• _Work instruction_:
For the entries that follow, restate word for word the line containing "The height and width of the screenshot is (362, 474).", the line containing "Given: Open the Select Installation dropdown", and every line that lies between them.

=== Begin Enclosure ===

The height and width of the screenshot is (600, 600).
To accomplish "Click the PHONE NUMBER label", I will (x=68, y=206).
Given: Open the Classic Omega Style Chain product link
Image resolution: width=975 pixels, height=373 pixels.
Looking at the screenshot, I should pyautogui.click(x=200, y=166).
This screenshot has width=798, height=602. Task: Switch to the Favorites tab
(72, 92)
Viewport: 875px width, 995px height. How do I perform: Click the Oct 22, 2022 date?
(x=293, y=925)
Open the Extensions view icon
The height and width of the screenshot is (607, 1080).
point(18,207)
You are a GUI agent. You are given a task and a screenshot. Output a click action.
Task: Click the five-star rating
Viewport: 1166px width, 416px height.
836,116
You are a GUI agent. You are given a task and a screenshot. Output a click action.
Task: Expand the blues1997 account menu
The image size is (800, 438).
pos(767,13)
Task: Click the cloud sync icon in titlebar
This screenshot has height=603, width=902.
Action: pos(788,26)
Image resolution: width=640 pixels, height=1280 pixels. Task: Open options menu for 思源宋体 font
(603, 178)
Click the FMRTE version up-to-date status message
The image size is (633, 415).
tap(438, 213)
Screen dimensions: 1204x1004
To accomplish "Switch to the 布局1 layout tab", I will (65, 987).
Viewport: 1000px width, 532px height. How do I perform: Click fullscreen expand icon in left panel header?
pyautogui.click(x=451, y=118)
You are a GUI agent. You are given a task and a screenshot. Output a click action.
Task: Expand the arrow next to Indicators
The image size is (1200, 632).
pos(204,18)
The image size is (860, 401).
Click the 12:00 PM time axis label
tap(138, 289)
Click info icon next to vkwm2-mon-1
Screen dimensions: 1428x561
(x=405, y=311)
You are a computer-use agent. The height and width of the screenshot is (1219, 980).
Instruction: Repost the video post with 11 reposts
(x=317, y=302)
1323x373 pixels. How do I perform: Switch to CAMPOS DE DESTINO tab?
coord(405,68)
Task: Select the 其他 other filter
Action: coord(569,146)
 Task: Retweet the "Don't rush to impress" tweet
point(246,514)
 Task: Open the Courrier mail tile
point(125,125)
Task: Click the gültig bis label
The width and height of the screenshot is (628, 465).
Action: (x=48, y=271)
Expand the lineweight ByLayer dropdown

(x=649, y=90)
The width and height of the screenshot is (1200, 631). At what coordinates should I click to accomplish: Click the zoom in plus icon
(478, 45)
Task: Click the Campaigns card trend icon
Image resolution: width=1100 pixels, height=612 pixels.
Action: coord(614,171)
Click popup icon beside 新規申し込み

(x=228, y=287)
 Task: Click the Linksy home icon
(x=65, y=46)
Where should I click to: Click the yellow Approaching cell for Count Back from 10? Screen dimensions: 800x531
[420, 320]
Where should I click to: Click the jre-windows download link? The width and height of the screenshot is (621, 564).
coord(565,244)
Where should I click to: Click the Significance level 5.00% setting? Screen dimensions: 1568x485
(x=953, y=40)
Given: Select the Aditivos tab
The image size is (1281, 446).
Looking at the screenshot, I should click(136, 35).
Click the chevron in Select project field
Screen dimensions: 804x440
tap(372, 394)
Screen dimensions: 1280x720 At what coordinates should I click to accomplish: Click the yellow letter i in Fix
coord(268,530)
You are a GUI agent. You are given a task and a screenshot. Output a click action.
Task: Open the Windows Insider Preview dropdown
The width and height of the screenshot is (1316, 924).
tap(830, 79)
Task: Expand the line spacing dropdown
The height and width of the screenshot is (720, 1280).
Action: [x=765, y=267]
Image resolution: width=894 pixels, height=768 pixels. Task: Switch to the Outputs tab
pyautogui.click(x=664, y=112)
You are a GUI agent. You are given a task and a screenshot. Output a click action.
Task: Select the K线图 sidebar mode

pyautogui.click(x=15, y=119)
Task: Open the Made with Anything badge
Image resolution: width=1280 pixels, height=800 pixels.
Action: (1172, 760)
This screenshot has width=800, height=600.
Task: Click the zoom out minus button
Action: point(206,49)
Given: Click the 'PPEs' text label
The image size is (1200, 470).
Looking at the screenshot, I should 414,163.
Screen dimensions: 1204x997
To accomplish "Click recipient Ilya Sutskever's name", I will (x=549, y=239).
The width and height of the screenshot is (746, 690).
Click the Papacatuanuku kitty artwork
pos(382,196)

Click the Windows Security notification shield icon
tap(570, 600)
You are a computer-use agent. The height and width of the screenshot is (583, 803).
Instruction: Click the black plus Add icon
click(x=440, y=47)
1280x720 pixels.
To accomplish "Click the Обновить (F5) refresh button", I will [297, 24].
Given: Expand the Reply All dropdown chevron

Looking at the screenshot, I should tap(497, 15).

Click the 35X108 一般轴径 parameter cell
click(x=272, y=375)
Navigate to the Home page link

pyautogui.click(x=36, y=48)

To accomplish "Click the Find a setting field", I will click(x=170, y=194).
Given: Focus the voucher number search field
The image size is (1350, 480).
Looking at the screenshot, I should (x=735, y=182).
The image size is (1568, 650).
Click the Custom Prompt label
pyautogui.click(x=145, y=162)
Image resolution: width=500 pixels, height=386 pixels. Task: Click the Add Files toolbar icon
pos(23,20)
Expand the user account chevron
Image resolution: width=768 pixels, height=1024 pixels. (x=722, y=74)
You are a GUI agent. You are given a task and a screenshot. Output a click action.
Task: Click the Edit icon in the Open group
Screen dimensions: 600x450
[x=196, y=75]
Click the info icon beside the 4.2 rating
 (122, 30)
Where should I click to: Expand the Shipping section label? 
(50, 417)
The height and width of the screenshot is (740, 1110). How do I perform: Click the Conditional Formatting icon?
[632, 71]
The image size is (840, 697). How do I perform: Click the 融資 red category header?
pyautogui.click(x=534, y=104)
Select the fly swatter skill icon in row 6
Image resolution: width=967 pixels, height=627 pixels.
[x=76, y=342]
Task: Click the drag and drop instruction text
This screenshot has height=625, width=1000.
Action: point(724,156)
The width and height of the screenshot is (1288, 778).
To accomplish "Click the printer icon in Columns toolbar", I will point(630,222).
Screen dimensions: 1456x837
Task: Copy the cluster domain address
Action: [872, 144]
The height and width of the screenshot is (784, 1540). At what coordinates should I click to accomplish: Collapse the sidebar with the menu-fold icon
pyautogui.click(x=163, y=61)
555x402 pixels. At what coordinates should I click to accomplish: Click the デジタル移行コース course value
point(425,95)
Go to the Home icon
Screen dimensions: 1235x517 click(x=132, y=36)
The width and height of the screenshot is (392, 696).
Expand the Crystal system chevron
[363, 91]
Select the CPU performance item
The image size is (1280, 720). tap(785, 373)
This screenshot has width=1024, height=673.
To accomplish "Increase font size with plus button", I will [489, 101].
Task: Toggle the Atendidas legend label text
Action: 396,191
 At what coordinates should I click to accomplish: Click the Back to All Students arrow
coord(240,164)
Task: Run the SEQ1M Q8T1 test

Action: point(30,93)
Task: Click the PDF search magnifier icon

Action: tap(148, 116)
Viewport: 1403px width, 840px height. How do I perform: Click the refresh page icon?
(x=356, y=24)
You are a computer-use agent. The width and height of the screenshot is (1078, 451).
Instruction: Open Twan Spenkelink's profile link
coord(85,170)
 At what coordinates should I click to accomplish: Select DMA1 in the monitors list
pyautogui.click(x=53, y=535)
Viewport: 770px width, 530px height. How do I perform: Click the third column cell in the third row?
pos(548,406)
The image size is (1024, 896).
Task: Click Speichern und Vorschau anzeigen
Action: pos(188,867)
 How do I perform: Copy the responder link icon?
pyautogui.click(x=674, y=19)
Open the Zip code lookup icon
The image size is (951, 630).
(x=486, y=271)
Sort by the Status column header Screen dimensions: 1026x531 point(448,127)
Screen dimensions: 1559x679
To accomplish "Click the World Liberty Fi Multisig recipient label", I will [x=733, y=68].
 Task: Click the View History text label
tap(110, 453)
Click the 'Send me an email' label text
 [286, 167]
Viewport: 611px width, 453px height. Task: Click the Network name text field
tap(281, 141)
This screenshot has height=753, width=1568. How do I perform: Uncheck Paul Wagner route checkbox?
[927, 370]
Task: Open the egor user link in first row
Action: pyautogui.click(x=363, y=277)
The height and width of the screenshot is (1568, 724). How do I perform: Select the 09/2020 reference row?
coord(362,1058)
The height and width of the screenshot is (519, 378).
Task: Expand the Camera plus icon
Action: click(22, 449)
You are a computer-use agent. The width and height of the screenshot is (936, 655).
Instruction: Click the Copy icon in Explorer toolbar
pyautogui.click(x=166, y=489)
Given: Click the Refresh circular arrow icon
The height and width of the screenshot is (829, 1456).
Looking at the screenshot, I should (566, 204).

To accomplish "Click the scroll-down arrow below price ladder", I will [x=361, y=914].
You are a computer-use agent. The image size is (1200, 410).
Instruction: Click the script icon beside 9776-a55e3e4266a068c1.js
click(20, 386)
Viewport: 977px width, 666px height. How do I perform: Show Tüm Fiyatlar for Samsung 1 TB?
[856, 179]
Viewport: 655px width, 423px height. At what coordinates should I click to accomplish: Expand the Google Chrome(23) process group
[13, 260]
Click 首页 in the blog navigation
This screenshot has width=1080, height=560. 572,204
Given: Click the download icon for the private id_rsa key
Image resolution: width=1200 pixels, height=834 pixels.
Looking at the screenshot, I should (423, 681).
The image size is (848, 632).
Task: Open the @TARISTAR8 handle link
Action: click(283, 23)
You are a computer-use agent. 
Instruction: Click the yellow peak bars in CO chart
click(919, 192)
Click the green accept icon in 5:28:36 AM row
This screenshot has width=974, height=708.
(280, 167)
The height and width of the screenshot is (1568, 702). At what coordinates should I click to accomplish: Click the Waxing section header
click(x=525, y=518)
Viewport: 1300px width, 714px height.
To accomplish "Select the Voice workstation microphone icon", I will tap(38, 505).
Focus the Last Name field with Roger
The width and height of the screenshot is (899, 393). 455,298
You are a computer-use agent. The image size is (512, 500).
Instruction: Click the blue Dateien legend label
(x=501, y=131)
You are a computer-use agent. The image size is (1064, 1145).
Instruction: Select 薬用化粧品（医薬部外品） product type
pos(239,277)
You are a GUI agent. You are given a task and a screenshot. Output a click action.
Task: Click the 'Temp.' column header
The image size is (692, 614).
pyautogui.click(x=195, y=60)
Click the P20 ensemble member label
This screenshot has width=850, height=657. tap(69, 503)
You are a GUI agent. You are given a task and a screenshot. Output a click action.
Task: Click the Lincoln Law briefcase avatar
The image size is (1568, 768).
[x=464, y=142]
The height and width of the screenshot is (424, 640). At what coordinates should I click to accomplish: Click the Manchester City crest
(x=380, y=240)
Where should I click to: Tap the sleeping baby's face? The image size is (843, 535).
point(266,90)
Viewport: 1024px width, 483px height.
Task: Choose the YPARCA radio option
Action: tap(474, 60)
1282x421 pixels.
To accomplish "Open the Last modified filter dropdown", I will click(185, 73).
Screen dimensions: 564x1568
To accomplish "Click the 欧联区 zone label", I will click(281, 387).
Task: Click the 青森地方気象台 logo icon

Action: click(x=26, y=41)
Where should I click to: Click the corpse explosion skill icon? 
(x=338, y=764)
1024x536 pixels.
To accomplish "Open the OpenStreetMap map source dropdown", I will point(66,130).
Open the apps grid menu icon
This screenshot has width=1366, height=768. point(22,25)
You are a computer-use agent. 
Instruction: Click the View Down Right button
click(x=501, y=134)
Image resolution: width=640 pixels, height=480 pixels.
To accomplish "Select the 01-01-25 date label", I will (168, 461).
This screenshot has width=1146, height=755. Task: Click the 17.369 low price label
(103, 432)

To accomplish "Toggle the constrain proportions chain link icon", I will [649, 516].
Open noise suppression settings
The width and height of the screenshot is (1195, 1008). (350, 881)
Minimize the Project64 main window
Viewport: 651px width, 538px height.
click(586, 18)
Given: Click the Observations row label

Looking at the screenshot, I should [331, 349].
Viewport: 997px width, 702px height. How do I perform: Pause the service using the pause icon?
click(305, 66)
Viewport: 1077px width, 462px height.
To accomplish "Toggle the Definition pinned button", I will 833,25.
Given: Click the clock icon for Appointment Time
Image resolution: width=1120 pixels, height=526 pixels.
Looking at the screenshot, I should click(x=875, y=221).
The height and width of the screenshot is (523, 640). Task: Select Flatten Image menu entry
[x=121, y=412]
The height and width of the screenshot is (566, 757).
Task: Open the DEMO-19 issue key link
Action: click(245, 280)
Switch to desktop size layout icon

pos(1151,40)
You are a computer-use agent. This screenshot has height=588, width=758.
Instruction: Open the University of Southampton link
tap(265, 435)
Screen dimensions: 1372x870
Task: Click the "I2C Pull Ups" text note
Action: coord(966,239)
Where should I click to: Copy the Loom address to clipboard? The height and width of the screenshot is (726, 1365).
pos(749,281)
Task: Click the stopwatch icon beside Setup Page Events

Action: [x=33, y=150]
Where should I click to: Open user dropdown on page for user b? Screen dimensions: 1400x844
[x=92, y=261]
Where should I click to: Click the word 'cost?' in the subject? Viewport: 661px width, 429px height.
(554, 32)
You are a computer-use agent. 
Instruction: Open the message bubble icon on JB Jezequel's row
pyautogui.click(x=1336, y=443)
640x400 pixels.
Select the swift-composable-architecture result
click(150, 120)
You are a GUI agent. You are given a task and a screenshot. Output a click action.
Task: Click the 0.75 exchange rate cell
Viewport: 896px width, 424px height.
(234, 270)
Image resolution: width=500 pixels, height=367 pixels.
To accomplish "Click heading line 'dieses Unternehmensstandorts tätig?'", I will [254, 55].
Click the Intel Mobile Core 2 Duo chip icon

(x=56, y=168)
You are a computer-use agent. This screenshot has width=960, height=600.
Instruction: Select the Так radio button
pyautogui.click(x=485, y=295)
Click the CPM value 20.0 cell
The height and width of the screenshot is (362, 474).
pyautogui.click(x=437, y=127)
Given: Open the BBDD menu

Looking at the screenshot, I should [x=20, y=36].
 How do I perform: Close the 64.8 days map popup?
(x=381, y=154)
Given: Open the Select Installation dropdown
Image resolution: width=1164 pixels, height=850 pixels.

=== End Enclosure ===

• _Exercise solution_:
The height and width of the screenshot is (362, 474).
pyautogui.click(x=437, y=127)
Given: Open the BBDD menu

Looking at the screenshot, I should [x=20, y=36].
 How do I perform: Close the 64.8 days map popup?
(x=381, y=154)
Given: Open the Select Installation dropdown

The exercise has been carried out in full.